Listing start

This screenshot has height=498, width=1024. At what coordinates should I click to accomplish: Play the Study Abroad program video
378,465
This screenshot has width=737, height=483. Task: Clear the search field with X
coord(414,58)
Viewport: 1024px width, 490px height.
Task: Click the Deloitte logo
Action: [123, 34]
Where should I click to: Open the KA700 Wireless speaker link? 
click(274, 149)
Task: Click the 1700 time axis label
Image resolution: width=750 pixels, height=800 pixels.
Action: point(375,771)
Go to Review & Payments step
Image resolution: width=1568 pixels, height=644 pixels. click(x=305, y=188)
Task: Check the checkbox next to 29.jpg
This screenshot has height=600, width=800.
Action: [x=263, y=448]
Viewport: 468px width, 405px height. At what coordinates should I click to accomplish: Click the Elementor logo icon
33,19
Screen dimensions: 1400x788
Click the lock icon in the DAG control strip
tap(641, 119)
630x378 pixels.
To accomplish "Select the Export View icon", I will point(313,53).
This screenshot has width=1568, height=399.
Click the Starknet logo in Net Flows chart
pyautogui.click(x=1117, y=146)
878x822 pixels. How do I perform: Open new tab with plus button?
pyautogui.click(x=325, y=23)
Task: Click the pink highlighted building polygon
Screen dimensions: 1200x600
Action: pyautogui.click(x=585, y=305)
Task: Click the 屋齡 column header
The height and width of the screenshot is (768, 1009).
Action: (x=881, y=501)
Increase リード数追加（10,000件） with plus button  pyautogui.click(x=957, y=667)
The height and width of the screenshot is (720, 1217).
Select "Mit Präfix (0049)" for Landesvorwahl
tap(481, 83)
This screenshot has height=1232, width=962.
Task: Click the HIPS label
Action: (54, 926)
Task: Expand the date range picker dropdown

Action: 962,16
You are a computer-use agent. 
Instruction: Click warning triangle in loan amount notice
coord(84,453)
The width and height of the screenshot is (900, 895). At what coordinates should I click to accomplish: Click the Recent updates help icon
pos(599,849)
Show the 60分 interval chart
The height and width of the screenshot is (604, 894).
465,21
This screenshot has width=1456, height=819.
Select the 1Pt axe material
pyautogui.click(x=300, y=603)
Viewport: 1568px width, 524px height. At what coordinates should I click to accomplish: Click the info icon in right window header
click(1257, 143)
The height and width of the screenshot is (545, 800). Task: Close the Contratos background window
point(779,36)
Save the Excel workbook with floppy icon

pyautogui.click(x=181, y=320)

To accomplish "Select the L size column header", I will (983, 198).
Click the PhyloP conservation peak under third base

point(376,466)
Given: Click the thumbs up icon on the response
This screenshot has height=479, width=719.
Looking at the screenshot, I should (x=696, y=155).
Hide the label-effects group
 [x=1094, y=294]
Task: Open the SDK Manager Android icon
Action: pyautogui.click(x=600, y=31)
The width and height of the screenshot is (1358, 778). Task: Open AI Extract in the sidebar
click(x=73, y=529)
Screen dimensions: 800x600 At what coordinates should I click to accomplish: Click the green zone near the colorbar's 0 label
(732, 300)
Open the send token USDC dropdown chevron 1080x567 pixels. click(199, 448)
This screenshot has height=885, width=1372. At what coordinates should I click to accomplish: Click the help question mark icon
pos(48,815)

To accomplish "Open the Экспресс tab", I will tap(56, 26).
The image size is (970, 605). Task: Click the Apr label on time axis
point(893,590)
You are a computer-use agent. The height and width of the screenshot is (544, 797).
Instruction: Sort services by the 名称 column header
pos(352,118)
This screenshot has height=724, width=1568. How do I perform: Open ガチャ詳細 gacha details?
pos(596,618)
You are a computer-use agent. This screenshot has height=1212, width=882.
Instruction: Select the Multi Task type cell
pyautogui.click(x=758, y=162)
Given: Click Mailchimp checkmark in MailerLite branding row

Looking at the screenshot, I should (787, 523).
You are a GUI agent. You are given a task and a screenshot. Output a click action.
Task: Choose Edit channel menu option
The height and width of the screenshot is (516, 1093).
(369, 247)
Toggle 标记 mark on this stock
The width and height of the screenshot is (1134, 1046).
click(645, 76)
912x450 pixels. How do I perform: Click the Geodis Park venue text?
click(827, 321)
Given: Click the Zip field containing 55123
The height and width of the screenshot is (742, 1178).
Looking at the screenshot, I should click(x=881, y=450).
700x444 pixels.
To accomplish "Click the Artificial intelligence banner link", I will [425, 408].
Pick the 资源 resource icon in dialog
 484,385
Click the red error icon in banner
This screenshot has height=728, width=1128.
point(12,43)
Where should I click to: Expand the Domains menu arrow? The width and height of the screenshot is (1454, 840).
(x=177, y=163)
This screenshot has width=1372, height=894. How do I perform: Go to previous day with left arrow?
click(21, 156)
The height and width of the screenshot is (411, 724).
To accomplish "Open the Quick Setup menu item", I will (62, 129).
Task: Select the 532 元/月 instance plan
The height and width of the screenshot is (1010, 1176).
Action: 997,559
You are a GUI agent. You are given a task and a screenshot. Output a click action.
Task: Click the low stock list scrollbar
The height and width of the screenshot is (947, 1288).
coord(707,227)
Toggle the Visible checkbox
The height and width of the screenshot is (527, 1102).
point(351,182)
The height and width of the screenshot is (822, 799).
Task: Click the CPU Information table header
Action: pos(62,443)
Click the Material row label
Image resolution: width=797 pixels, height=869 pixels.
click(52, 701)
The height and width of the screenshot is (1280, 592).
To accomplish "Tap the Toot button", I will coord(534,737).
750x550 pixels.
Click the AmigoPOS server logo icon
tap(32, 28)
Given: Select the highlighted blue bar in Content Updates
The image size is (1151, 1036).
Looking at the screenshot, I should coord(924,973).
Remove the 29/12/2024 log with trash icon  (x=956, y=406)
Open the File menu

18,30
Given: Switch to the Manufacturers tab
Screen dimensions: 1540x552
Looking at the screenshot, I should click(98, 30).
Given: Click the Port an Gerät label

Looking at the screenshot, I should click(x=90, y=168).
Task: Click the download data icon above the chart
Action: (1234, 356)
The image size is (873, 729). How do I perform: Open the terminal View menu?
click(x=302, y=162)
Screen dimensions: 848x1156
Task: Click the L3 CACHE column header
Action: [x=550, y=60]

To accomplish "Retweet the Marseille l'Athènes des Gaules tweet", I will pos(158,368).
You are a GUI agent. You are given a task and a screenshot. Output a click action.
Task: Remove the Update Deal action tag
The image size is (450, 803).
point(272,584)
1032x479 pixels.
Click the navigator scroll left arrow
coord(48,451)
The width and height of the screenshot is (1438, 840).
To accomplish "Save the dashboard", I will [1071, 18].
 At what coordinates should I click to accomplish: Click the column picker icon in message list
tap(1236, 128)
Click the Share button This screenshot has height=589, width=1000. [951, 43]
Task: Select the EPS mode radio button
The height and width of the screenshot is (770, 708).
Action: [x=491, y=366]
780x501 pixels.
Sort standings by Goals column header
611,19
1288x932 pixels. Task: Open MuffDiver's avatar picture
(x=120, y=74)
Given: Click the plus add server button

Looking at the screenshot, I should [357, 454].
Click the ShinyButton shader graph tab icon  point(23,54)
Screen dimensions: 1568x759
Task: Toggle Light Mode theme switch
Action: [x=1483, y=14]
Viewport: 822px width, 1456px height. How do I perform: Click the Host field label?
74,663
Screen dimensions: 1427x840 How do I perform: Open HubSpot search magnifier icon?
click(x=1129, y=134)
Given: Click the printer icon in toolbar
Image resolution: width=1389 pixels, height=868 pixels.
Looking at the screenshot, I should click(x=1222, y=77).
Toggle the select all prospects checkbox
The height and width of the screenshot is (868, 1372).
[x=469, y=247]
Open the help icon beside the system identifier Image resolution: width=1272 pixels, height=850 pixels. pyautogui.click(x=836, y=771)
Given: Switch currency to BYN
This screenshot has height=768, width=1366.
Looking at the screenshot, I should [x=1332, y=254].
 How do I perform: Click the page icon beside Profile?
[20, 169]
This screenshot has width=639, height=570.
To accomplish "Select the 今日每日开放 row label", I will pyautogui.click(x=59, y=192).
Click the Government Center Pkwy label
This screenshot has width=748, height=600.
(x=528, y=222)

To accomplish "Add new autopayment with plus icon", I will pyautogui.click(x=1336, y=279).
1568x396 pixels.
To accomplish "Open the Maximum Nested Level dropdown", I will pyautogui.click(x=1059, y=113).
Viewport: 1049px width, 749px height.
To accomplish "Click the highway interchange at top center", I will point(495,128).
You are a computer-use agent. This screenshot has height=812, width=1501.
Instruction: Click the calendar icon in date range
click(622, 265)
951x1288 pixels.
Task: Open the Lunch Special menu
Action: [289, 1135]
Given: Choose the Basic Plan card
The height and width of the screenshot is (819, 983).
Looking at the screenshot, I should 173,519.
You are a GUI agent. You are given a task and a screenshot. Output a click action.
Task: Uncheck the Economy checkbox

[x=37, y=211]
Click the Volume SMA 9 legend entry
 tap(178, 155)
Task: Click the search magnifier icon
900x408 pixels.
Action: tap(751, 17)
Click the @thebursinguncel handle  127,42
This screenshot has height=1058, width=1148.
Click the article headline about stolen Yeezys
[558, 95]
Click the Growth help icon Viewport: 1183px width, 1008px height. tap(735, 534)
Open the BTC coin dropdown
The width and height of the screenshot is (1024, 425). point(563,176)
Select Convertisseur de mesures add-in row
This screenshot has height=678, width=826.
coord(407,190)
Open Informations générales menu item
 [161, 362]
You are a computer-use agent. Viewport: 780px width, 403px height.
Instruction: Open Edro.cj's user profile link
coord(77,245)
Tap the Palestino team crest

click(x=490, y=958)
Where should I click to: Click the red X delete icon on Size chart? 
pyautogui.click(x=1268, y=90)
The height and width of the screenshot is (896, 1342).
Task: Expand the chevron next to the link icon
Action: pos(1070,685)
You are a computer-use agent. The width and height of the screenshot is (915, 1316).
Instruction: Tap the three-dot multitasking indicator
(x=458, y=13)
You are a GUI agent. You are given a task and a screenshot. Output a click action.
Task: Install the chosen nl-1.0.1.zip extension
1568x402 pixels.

Listing end

Short exercise:
Render the data from the line containing "Given: Click the plus add server button" through the line containing "Action: [x=1483, y=14]", inclusive, as a Markdown table with a Row column holding the row number and a Line column holding the text of each line. Leave out any blank lines.

The answer:
| Row | Line |
|---|---|
| 1 | Given: Click the plus add server button |
| 2 | Looking at the screenshot, I should [357, 454]. |
| 3 | Click the ShinyButton shader graph tab icon  point(23,54) |
| 4 | Screen dimensions: 1568x759 |
| 5 | Task: Toggle Light Mode theme switch |
| 6 | Action: [x=1483, y=14] |